Task requirements: Return each of the rows below verbatim, changing nothing.

[Word and element location data]

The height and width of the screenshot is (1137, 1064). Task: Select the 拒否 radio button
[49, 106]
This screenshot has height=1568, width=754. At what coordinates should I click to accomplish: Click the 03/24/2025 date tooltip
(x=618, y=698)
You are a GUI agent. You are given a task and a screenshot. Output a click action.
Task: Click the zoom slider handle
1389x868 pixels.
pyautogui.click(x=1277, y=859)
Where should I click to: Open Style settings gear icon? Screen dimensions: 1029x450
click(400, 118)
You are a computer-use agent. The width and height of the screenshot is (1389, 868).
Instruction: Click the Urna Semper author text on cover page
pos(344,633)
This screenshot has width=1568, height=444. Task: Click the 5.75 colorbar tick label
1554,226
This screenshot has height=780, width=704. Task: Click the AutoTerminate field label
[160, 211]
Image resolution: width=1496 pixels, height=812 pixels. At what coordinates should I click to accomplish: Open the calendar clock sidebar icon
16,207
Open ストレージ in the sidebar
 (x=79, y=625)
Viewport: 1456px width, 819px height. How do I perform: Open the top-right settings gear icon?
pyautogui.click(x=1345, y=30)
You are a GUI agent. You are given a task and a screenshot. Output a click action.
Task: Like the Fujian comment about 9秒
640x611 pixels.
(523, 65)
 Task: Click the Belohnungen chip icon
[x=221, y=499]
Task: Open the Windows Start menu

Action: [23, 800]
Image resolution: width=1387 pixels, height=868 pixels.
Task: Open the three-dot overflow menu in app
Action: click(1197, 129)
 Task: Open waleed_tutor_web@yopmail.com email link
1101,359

Result:
The height and width of the screenshot is (1137, 1064). Task: Select the 拒否 radio button
[49, 106]
This screenshot has height=1568, width=754. At what coordinates should I click to accomplish: Click the 03/24/2025 date tooltip
(x=618, y=698)
You are a GUI agent. You are given a task and a screenshot. Output a click action.
Task: Click the zoom slider handle
1389x868 pixels.
pyautogui.click(x=1277, y=859)
Where should I click to: Open Style settings gear icon? Screen dimensions: 1029x450
click(400, 118)
You are a computer-use agent. The width and height of the screenshot is (1389, 868).
Instruction: Click the Urna Semper author text on cover page
pos(344,633)
This screenshot has width=1568, height=444. Task: Click the 5.75 colorbar tick label
1554,226
This screenshot has height=780, width=704. Task: Click the AutoTerminate field label
[160, 211]
Image resolution: width=1496 pixels, height=812 pixels. At what coordinates should I click to accomplish: Open the calendar clock sidebar icon
16,207
Open ストレージ in the sidebar
 (x=79, y=625)
Viewport: 1456px width, 819px height. How do I perform: Open the top-right settings gear icon?
pyautogui.click(x=1345, y=30)
You are a GUI agent. You are given a task and a screenshot. Output a click action.
Task: Like the Fujian comment about 9秒
640x611 pixels.
(523, 65)
 Task: Click the Belohnungen chip icon
[x=221, y=499]
Task: Open the Windows Start menu

Action: [23, 800]
Image resolution: width=1387 pixels, height=868 pixels.
Task: Open the three-dot overflow menu in app
Action: click(1197, 129)
 Task: Open waleed_tutor_web@yopmail.com email link
1101,359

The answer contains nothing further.